## RECORDS SUPPLIED
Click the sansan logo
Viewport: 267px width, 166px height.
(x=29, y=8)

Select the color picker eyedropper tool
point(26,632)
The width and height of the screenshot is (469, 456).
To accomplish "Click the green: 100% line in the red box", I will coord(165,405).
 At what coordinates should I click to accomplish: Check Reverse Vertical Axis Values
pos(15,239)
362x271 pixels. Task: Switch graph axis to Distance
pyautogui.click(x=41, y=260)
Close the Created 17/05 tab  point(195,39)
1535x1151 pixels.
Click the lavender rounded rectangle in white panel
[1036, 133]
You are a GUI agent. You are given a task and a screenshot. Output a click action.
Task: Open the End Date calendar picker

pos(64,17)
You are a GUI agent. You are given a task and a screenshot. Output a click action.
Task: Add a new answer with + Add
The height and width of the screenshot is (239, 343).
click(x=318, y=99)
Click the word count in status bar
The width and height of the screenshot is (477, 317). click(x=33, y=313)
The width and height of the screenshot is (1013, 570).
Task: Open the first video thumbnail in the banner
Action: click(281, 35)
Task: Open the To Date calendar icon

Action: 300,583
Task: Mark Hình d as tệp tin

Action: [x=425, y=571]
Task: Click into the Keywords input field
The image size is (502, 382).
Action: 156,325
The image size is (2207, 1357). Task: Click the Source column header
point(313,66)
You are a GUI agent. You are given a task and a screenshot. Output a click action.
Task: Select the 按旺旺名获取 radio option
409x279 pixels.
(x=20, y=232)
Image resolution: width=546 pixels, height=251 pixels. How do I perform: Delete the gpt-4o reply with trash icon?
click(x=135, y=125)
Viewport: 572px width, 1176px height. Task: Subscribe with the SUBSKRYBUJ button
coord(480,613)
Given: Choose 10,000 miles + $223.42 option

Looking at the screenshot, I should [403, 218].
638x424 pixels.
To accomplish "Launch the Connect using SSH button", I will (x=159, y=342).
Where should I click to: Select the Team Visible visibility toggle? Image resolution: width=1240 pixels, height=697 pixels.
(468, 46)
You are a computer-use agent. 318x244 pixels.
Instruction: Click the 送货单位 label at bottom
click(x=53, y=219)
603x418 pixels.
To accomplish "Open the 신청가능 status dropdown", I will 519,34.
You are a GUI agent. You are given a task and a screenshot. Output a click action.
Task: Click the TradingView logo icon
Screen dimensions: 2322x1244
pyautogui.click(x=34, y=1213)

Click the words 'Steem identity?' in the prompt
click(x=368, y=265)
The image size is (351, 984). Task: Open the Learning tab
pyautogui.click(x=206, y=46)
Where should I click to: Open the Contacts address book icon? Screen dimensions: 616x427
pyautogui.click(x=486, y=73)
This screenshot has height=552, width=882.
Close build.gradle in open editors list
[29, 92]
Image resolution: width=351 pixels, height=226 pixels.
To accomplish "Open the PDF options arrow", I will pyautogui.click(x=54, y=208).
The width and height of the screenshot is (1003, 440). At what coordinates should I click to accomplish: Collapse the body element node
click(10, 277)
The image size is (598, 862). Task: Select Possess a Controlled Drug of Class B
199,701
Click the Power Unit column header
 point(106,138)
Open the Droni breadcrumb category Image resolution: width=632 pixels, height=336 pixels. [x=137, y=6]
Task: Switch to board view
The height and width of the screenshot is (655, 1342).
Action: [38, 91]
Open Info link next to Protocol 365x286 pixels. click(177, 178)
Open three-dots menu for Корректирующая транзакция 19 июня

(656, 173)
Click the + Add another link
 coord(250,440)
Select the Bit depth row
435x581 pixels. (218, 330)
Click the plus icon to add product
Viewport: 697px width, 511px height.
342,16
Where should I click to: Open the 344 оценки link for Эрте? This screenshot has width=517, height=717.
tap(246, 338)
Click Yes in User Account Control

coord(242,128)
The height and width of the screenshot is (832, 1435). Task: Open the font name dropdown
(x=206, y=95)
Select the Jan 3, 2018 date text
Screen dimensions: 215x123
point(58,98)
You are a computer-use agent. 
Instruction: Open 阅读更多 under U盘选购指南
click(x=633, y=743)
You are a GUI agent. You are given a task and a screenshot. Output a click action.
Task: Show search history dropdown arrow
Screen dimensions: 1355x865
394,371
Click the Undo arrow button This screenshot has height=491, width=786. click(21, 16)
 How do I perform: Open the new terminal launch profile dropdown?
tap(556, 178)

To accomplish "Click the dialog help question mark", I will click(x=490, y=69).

## TASK BRIEF
Write out all of the records above again, line for line, without changing anything.

## REPLY
Click the sansan logo
Viewport: 267px width, 166px height.
(x=29, y=8)

Select the color picker eyedropper tool
point(26,632)
The width and height of the screenshot is (469, 456).
To accomplish "Click the green: 100% line in the red box", I will coord(165,405).
 At what coordinates should I click to accomplish: Check Reverse Vertical Axis Values
pos(15,239)
362x271 pixels. Task: Switch graph axis to Distance
pyautogui.click(x=41, y=260)
Close the Created 17/05 tab  point(195,39)
1535x1151 pixels.
Click the lavender rounded rectangle in white panel
[1036, 133]
You are a GUI agent. You are given a task and a screenshot. Output a click action.
Task: Open the End Date calendar picker

pos(64,17)
You are a GUI agent. You are given a task and a screenshot. Output a click action.
Task: Add a new answer with + Add
The height and width of the screenshot is (239, 343).
click(x=318, y=99)
Click the word count in status bar
The width and height of the screenshot is (477, 317). click(x=33, y=313)
The width and height of the screenshot is (1013, 570).
Task: Open the first video thumbnail in the banner
Action: click(281, 35)
Task: Open the To Date calendar icon

Action: 300,583
Task: Mark Hình d as tệp tin

Action: [x=425, y=571]
Task: Click into the Keywords input field
The image size is (502, 382).
Action: 156,325
The image size is (2207, 1357). Task: Click the Source column header
point(313,66)
You are a GUI agent. You are given a task and a screenshot. Output a click action.
Task: Select the 按旺旺名获取 radio option
409x279 pixels.
(x=20, y=232)
Image resolution: width=546 pixels, height=251 pixels. How do I perform: Delete the gpt-4o reply with trash icon?
click(x=135, y=125)
Viewport: 572px width, 1176px height. Task: Subscribe with the SUBSKRYBUJ button
coord(480,613)
Given: Choose 10,000 miles + $223.42 option

Looking at the screenshot, I should [403, 218].
638x424 pixels.
To accomplish "Launch the Connect using SSH button", I will (x=159, y=342).
Where should I click to: Select the Team Visible visibility toggle? Image resolution: width=1240 pixels, height=697 pixels.
(468, 46)
You are a computer-use agent. 318x244 pixels.
Instruction: Click the 送货单位 label at bottom
click(x=53, y=219)
603x418 pixels.
To accomplish "Open the 신청가능 status dropdown", I will 519,34.
You are a GUI agent. You are given a task and a screenshot. Output a click action.
Task: Click the TradingView logo icon
Screen dimensions: 2322x1244
pyautogui.click(x=34, y=1213)

Click the words 'Steem identity?' in the prompt
click(x=368, y=265)
The image size is (351, 984). Task: Open the Learning tab
pyautogui.click(x=206, y=46)
Where should I click to: Open the Contacts address book icon? Screen dimensions: 616x427
pyautogui.click(x=486, y=73)
This screenshot has height=552, width=882.
Close build.gradle in open editors list
[29, 92]
Image resolution: width=351 pixels, height=226 pixels.
To accomplish "Open the PDF options arrow", I will pyautogui.click(x=54, y=208).
The width and height of the screenshot is (1003, 440). At what coordinates should I click to accomplish: Collapse the body element node
click(10, 277)
The image size is (598, 862). Task: Select Possess a Controlled Drug of Class B
199,701
Click the Power Unit column header
 point(106,138)
Open the Droni breadcrumb category Image resolution: width=632 pixels, height=336 pixels. [x=137, y=6]
Task: Switch to board view
The height and width of the screenshot is (655, 1342).
Action: [38, 91]
Open Info link next to Protocol 365x286 pixels. click(177, 178)
Open three-dots menu for Корректирующая транзакция 19 июня

(656, 173)
Click the + Add another link
 coord(250,440)
Select the Bit depth row
435x581 pixels. (218, 330)
Click the plus icon to add product
Viewport: 697px width, 511px height.
342,16
Where should I click to: Open the 344 оценки link for Эрте? This screenshot has width=517, height=717.
tap(246, 338)
Click Yes in User Account Control

coord(242,128)
The height and width of the screenshot is (832, 1435). Task: Open the font name dropdown
(x=206, y=95)
Select the Jan 3, 2018 date text
Screen dimensions: 215x123
point(58,98)
You are a computer-use agent. 
Instruction: Open 阅读更多 under U盘选购指南
click(x=633, y=743)
You are a GUI agent. You are given a task and a screenshot. Output a click action.
Task: Show search history dropdown arrow
Screen dimensions: 1355x865
394,371
Click the Undo arrow button This screenshot has height=491, width=786. click(21, 16)
 How do I perform: Open the new terminal launch profile dropdown?
tap(556, 178)

To accomplish "Click the dialog help question mark", I will click(x=490, y=69).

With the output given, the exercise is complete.